Erschienen in:
02.09.2023 | Original Research Paper
Pirfenidone ameliorates liver steatosis by targeting the STAT3-SCD1 axis
verfasst von:
Shan Yang, Renzi Zhang, Wenzhen Deng, Shichuan Chang, Yang Li, Sheng Li
Erschienen in:
Inflammation Research
|
Ausgabe 9/2023
Einloggen, um Zugang zu erhalten
Abstract
Objective
Previous studies reported that pirfenidone (PFD) is associated with liver disease. However, the effects of pirfenidone on energy metabolism and hepatic lipid accumulation are still poorly understood.
Methods
In this study, C57BL/6J mice were randomly divided into two groups, and fed a normal chow diet (NCD) or a high-fat diet (HFD) for 16 weeks.
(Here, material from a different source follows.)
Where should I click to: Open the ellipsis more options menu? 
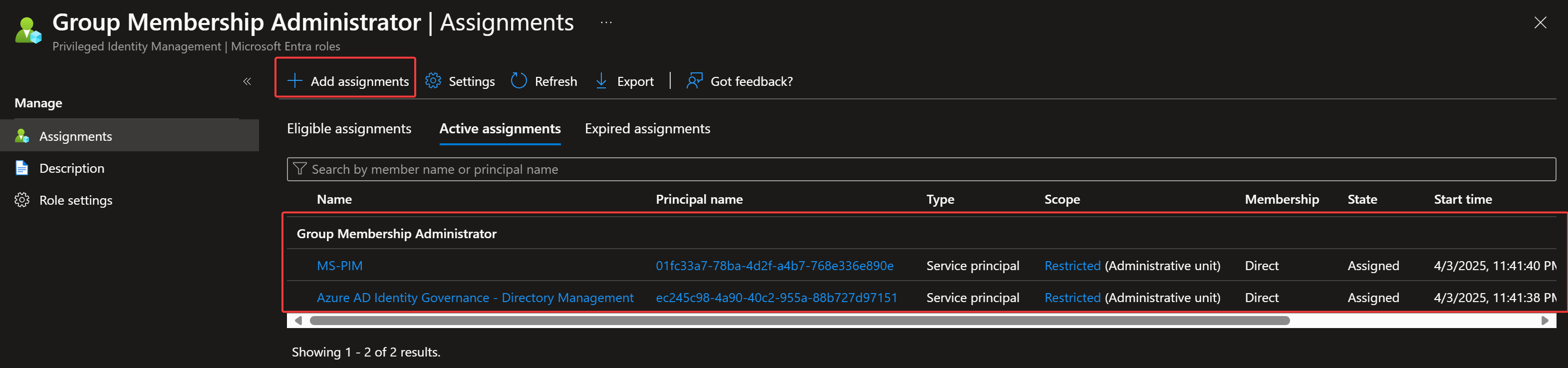[606, 22]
At the end of the eighth week, half of the mice fed on both diets were treated with PFD. Biochemical and lipid metabolism-related indices were analyzed. Furthermore, Hepa 1–6 cells and mouse primary hepatocytes (MPHs) were incubated with PFD with or without free fatty acid (FFA) treatment. Then, stattic (a p-STAT3 inhibitor) or Ad-shSTAT3 was used to further elucidate the effects of Signal Transducer and Activator of Transcription 3 (STAT3) signaling on PFD regulation of hepatic steatosis.
Results
PFD ameliorated obesity and hepatic lipid deposition in HFD mice by decreasing stearoyl-CoA desaturase 1 (SCD1) expression and upregulating p-STAT3 in the liver. In Hepa 1–6 cells and MPHs, PFD also down-regulated the expression of SCD1. STAT3 inhibition treatment eliminated the benefits of PFD on both SCD1 and hepatic steatosis.
Conclusion
In summary, our data reveal that PFD may play an important role in mitigating hepatic steatosis in a STAT3-SCD1-dependent manner.